Saved entries:
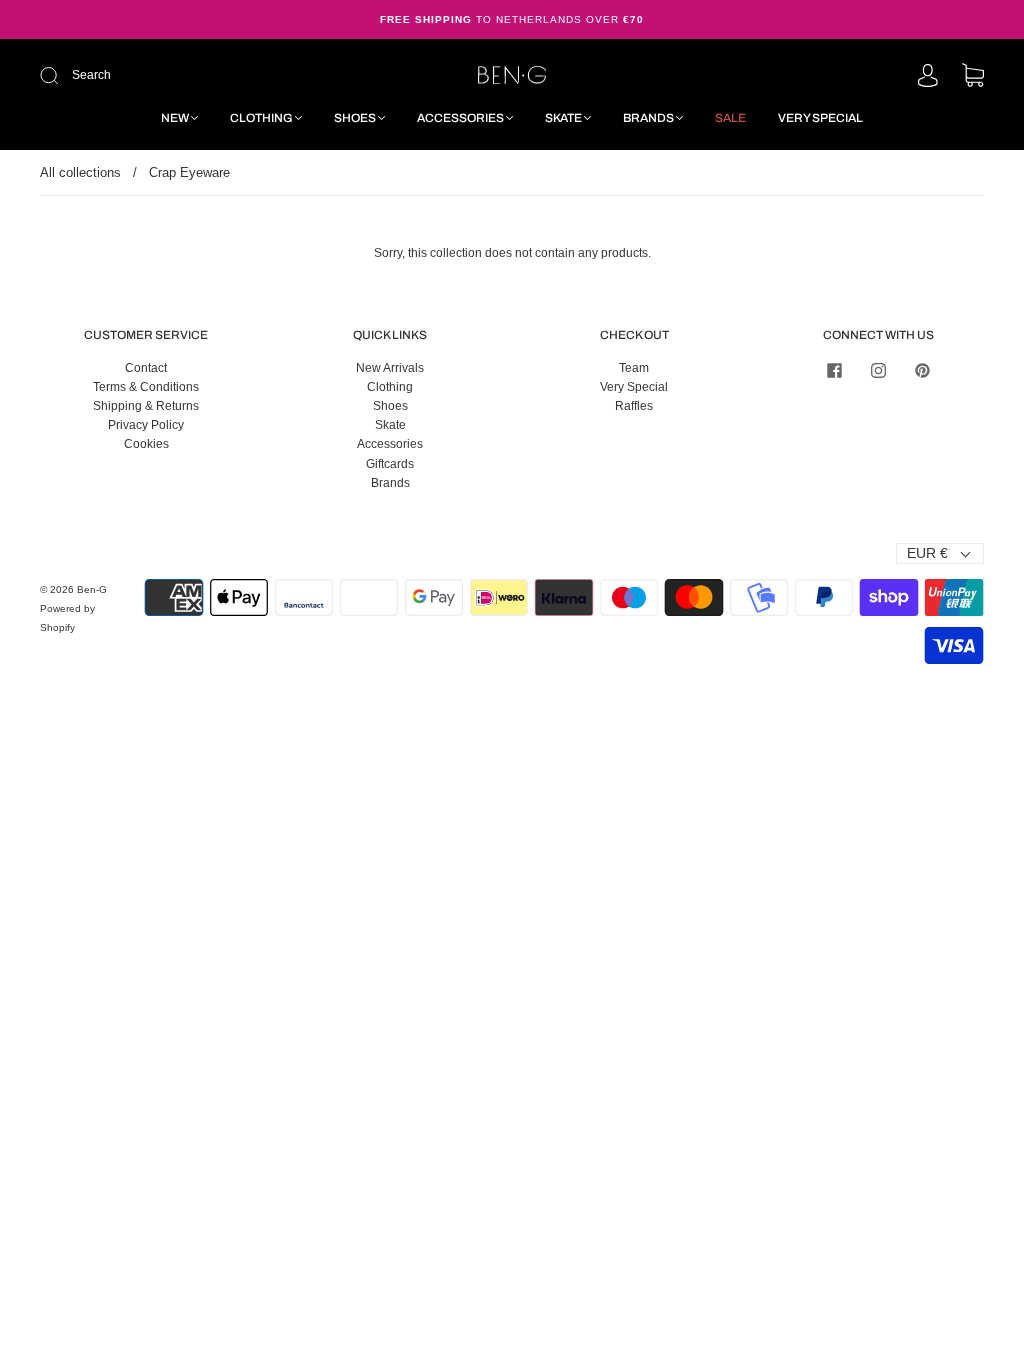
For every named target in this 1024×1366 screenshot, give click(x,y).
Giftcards (390, 464)
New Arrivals (390, 368)
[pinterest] (922, 371)
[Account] (928, 77)
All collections (80, 172)
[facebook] (834, 371)
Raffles (634, 406)
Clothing (261, 118)
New (175, 118)
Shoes (355, 118)
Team (634, 368)
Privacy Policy (146, 425)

TASK BRIEF:
If the data includes images, skip them and copy every line exactly.

WRITTEN ANSWER:
For every named target in this 1024×1366 screenshot, give click(x,y).
Giftcards (390, 464)
New Arrivals (390, 368)
[pinterest] (922, 371)
[Account] (928, 77)
All collections (80, 172)
[facebook] (834, 371)
Raffles (634, 406)
Clothing (261, 118)
New (175, 118)
Shoes (355, 118)
Team (634, 368)
Privacy Policy (146, 425)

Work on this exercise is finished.